▶ **Your objective**: Everything from the first line of the records below through the line containing "Task: Click the 'home" is to be retyped exactly; leave out the rest.

▶ **Information**:
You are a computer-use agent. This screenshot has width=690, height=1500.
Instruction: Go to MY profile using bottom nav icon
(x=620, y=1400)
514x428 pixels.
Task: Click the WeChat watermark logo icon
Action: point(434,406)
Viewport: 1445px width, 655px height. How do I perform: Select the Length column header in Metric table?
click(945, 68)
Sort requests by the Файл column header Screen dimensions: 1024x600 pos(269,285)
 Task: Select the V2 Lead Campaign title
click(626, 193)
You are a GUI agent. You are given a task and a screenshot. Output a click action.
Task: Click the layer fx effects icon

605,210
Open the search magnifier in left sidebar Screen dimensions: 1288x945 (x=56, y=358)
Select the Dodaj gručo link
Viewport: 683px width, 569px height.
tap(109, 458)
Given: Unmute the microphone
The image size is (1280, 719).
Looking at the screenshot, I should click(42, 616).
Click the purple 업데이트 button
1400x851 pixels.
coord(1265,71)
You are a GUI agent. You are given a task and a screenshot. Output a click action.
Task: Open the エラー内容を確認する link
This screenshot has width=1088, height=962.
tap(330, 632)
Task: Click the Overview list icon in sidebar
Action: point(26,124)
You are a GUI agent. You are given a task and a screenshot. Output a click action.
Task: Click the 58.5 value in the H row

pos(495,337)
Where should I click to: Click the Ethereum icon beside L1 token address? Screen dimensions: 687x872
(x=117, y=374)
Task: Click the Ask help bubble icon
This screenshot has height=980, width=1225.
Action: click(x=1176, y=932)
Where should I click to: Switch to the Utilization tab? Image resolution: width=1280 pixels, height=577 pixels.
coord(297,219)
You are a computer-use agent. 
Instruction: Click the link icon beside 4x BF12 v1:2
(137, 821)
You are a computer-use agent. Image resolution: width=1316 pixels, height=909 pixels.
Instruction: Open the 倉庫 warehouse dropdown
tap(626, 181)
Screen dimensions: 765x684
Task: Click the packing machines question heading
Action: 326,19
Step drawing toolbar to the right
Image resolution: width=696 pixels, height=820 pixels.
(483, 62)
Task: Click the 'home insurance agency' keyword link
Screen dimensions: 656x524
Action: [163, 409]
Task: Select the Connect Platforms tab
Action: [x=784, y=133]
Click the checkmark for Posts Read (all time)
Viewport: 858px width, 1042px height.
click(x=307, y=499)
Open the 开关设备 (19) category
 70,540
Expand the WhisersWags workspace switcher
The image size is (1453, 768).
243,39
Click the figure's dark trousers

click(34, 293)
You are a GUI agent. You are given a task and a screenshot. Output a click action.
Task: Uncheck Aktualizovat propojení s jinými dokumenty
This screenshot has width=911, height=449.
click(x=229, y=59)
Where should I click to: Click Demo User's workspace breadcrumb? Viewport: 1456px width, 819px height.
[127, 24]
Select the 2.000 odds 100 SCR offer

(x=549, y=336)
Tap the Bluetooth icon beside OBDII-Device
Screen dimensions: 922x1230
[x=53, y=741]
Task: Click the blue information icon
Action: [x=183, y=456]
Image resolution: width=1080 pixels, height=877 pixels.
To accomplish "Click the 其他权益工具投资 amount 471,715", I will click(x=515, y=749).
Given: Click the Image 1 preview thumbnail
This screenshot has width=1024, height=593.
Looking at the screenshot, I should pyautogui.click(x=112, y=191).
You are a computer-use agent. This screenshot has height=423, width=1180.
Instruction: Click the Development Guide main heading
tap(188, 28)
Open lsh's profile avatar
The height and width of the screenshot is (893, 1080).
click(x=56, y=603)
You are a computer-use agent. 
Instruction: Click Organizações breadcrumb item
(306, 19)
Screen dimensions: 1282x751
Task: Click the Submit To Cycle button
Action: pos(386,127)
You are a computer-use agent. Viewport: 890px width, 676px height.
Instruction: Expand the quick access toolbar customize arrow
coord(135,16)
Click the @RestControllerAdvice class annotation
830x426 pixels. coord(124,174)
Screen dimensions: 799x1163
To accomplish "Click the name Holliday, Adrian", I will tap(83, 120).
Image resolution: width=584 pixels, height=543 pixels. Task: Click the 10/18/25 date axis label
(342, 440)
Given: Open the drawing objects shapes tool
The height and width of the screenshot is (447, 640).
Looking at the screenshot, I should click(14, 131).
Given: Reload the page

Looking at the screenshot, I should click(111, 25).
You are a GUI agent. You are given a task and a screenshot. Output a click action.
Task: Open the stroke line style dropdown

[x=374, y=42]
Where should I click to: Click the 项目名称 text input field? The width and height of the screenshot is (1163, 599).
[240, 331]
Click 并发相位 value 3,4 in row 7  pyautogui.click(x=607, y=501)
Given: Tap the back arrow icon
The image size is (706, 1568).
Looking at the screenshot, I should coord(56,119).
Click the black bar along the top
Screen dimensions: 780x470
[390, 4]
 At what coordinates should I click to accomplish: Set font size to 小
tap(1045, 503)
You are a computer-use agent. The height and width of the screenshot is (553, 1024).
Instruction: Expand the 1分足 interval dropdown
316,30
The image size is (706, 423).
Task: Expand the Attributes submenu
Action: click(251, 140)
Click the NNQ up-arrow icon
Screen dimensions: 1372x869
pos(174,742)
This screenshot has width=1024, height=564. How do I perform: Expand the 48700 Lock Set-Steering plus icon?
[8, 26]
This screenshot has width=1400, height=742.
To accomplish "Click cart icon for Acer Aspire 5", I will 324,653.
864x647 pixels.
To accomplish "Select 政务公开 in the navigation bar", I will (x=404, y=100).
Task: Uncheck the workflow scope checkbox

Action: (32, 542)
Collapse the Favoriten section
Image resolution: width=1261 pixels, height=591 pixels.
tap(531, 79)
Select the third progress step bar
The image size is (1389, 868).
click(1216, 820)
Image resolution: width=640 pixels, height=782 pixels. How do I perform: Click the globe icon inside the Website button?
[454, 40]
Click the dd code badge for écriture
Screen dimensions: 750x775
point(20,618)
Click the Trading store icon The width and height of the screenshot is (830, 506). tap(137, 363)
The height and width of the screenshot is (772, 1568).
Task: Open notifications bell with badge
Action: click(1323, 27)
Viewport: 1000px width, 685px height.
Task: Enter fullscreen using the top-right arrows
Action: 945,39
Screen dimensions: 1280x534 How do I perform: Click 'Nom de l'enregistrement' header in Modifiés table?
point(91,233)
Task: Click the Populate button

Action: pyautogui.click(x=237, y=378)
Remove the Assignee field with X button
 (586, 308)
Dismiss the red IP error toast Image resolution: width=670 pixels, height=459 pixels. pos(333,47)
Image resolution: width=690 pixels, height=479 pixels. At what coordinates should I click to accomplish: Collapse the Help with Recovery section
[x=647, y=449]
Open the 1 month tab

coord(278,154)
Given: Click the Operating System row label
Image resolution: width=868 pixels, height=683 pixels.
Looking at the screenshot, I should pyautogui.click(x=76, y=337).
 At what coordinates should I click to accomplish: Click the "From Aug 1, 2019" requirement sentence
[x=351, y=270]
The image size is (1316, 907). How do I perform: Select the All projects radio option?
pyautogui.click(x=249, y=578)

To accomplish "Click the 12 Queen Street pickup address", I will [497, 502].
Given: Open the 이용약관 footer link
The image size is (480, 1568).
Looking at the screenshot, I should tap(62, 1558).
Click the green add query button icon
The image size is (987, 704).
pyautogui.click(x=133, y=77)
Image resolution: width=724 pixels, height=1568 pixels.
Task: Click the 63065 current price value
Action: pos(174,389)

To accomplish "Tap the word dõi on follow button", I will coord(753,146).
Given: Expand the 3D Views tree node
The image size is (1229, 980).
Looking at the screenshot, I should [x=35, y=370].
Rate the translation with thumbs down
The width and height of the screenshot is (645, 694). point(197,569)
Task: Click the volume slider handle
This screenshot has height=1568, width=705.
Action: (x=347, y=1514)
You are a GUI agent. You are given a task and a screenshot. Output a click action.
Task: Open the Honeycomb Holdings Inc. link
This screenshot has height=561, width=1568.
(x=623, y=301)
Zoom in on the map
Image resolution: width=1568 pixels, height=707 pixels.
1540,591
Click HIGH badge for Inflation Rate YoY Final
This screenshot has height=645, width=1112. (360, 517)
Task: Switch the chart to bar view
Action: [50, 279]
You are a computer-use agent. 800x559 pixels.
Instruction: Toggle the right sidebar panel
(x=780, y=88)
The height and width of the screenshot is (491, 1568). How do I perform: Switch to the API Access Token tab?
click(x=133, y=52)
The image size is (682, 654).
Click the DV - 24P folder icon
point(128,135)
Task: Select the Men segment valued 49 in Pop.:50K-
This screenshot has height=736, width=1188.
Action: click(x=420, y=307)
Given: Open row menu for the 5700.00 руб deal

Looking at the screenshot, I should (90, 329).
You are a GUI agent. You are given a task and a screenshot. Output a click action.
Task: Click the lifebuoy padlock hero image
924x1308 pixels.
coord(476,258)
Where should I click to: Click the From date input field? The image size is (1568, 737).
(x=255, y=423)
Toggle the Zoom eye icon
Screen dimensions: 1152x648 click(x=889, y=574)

▶ **Answer section**:
You are a computer-use agent. This screenshot has width=690, height=1500.
Instruction: Go to MY profile using bottom nav icon
(x=620, y=1400)
514x428 pixels.
Task: Click the WeChat watermark logo icon
Action: point(434,406)
Viewport: 1445px width, 655px height. How do I perform: Select the Length column header in Metric table?
click(945, 68)
Sort requests by the Файл column header Screen dimensions: 1024x600 pos(269,285)
 Task: Select the V2 Lead Campaign title
click(626, 193)
You are a GUI agent. You are given a task and a screenshot. Output a click action.
Task: Click the layer fx effects icon

605,210
Open the search magnifier in left sidebar Screen dimensions: 1288x945 (x=56, y=358)
Select the Dodaj gručo link
Viewport: 683px width, 569px height.
tap(109, 458)
Given: Unmute the microphone
The image size is (1280, 719).
Looking at the screenshot, I should click(42, 616).
Click the purple 업데이트 button
1400x851 pixels.
coord(1265,71)
You are a GUI agent. You are given a task and a screenshot. Output a click action.
Task: Open the エラー内容を確認する link
This screenshot has width=1088, height=962.
tap(330, 632)
Task: Click the Overview list icon in sidebar
Action: point(26,124)
You are a GUI agent. You are given a task and a screenshot. Output a click action.
Task: Click the 58.5 value in the H row

pos(495,337)
Where should I click to: Click the Ethereum icon beside L1 token address? Screen dimensions: 687x872
(x=117, y=374)
Task: Click the Ask help bubble icon
This screenshot has height=980, width=1225.
Action: click(x=1176, y=932)
Where should I click to: Switch to the Utilization tab? Image resolution: width=1280 pixels, height=577 pixels.
coord(297,219)
You are a computer-use agent. 
Instruction: Click the link icon beside 4x BF12 v1:2
(137, 821)
You are a computer-use agent. Image resolution: width=1316 pixels, height=909 pixels.
Instruction: Open the 倉庫 warehouse dropdown
tap(626, 181)
Screen dimensions: 765x684
Task: Click the packing machines question heading
Action: 326,19
Step drawing toolbar to the right
Image resolution: width=696 pixels, height=820 pixels.
(483, 62)
Task: Click the 'home insurance agency' keyword link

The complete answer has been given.